There is an increasing demand for high quality premium coke for the manufacture of large graphite electrodes for use in electric arc furnaces employed in the steel industry. The quality of premium coke used in graphite electrodes is often measured by its coefficient of thermal expansion which may vary from as low as -5 to as high as +8 centimeters per centimeter per degree centigrade times 10.sup.-7. Users of premium coke continuously seek graphite materials having lower CTE values. Even a small change in CTE can have a substantial effect on large electrode properties.
Premium coke is manufactured by delayed coking in which heavy hydrocarbon feedstocks are converted to coke and lighter hydrocarbon products. In the process the heavy hydrocarbon feedstock is heated rapidly to cracking temperatures and is fed into a coke drum. The heated feed soaks in the drum in its contained heat which is sufficient to convert it to coke and cracked vapors. The cracked vapors are taken overhead and fractionated with the fractionator bottoms being recycled to the feed if desired. The coke accumulates in the drum until the drum is filled with coke at which time the heated feed is diverted to another coke drum while the coke is removed from the filled drum. After removal the coke is calcined at elevated temperatures to remove volatile materials and to increase the carbon to hydrogen ratio of the coke.
In the manufacture of large graphite electrodes, calcined premium coke particles obtained from the delayed coking process are mixed with pitch and then baked at elevated temperatures to carbonize the pitch.
The delayed coking operation is a semi-continuous process in which the feed material is introduced continuously to the coke drum during the coking cycle.
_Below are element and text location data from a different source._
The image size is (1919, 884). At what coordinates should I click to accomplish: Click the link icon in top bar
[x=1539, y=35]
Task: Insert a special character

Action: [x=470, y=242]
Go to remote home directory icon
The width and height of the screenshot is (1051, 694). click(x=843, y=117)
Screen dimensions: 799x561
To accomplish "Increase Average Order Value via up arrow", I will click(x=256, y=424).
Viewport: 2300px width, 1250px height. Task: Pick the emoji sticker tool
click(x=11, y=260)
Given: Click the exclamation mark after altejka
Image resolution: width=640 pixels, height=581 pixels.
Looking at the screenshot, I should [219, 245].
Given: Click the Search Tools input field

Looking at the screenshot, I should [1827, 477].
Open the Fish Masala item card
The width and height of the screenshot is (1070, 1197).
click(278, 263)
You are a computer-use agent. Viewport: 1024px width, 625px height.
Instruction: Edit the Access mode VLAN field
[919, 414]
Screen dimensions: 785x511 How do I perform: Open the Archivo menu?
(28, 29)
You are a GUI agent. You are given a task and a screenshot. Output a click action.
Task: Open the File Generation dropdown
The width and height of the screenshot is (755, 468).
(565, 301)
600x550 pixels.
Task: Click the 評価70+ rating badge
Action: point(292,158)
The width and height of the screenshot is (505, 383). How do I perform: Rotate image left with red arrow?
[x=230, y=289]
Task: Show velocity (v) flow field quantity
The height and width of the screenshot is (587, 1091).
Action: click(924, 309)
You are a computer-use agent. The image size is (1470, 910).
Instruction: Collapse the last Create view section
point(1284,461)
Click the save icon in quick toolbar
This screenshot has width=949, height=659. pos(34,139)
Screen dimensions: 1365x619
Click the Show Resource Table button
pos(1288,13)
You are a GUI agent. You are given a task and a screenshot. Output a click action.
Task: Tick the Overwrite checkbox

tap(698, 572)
If the coking cycle lasts for say 30 hours, the feed material first introduced to the coke drum is subjected to coking conditions for this period of time. Each succeeding increment of feed, however, is coked for a lesser period of time, and the final portion of feed material introduced to the coke drum is subjected to coking conditions only for a relatively short period of time. In view of this, it is understandable that problems are encountered in obtaining coke product which is homogeneous. Coke produced near the top of the drum, where reaction times are short, generally has different physical properties, e.g., CTE and Crush Index, than coke produced in the remainder of the drum. Coke which is not uniform presents a problem for graphite producers in a number of ways. Pitch demand, coke sizing, and ultimate electrode performance all become difficult to predict if coke properties are not consistent.